A. Description of the Advisory Firm
Winthrop Square Capital, a Delaware limited partnership, is a venture capital and private
equity firm that invests across a variety of strategies, stages, industries and geographies. The
Firm launched its first Fund (as defined below) in August 2019. Dorr B. Begnal, Anthony J.
Limberis and Linda H. Lynch are the Co-Founders and Managing Directors of WSC.
B. Types of Advisory Services
WSC provides discretionary investment advice to private investment vehicles (each a “Fund”
or a “Client”, and, collectively, the “Funds” or “Clients”) which are formed to invest or co-
invest in portfolio companies. The Funds may use a “fund of funds” investment structure, and
all or a portion of the Fund investments may not be directly invested in publicly-traded
securities or in private operating entities. In the future, WSC may form additional funds,
including feeder and parallel funds, co-investment vehicles, parallel funds, alternative
investment vehicles (“AIVs”) and special purpose vehicles (“SPVs”). WSC’s primary
investment focus is to invest in private equity fund portfolios and co-investments (together
“Portfolio Entities”).
Generally, a person that is under common control with WSC (a “Related Person”) will act as
the general partner of each Fund, and WSC will serve as the investment adviser to each Fund.
References to “WSC” in this Brochure include, as the context requires, affiliates through
which WSC provides investment advisory services or that act in any capacity referenced in
the previous sentence.

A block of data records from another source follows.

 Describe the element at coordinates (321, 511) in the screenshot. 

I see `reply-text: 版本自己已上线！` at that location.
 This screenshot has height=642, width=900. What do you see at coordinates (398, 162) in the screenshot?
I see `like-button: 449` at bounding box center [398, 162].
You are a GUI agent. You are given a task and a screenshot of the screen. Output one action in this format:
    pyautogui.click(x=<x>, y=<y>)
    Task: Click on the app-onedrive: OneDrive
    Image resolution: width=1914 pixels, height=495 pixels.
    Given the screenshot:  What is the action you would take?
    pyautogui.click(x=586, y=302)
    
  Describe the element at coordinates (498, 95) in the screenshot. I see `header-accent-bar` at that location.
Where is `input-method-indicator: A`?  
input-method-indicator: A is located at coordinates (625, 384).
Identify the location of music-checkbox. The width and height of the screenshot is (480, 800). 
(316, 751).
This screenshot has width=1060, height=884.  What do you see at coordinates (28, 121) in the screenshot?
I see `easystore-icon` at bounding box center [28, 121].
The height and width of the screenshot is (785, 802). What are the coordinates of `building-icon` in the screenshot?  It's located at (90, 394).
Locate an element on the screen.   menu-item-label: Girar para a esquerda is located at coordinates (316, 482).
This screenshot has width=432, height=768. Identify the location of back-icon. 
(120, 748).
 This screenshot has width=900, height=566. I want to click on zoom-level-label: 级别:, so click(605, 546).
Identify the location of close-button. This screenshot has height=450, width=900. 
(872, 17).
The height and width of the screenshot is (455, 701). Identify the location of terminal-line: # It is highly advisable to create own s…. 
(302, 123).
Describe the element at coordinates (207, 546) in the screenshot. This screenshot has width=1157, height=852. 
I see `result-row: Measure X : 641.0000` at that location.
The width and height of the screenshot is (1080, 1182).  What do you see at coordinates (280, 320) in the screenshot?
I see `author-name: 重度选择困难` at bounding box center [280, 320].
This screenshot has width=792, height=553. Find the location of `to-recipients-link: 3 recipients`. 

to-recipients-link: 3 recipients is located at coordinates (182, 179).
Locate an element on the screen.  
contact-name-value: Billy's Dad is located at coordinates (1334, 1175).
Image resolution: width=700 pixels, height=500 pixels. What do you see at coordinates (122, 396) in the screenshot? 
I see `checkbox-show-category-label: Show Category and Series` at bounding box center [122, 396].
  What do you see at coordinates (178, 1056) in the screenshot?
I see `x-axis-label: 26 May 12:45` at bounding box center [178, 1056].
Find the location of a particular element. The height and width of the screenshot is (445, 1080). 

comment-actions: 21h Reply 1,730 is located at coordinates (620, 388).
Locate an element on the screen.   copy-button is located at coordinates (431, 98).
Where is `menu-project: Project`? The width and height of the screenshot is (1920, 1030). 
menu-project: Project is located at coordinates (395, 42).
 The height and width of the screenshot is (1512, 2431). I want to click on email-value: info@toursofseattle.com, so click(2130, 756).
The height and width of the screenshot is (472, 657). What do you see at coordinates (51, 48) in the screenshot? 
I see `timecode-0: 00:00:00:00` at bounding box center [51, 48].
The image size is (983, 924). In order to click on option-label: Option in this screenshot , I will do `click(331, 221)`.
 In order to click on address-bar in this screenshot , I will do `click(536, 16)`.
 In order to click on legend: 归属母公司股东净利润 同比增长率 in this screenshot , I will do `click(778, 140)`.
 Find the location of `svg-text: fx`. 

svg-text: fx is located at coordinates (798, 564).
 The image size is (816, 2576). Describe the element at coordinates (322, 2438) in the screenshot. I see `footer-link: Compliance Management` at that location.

References to “General Partners” in this Brochure include the general
partner entities of the applicable Funds.
This Brochure is not an offer to invest in a Fund. Any such offer would only be made through
the provision of a Limited Partnership
Agreement (the “LPA”) and/or Investment
Management/ Advisory Agreement (the “IMA”) and/or such other offering materials as
prepared by the Firm with respect to such Fund (collectively, the “Offering Documents”).
Information included in this Brochure is intended to provide a useful summary about the
Firm, but it is qualified in its entirety by information included in any Offering Documents.
C. Client Tailored Services and Client Imposed Restrictions
WSC will tailor its advisory services to the specific investment objectives and restrictions of
each Fund set forth in such Fund’s limited partnership agreement. Investors and prospective
investors of each client should refer to the confidential private placement memorandum (if
any), limited partnership agreement, subscription agreement and/or other governing
documents (collectively, the “Governing Documents”) of the applicable Client for complete
information on the investment objectives and investment restrictions with respect to such
client. There is no assurance that any of the client’s investment objectives will be achieved.
Consistent with industry practices, the Funds and/or the General Partner have entered into
side letter agreements or similar agreements (“Side Letters”) with certain investors
pursuant to which the General Partner grants the investor specific rights, benefits, or
privileges (including economic rights, benefits, and privileges) that, except as set forth in the
Governing Documents, are not required to be made available or disclosed to investors
generally.
D. Wrap Fee Programs
WSC does not participate in wrap fee programs.
E. Amounts Under Management
As of December 31, 2023, WSC managed $172,654,932 of assets under management. All
assets are managed on a discretionary basis.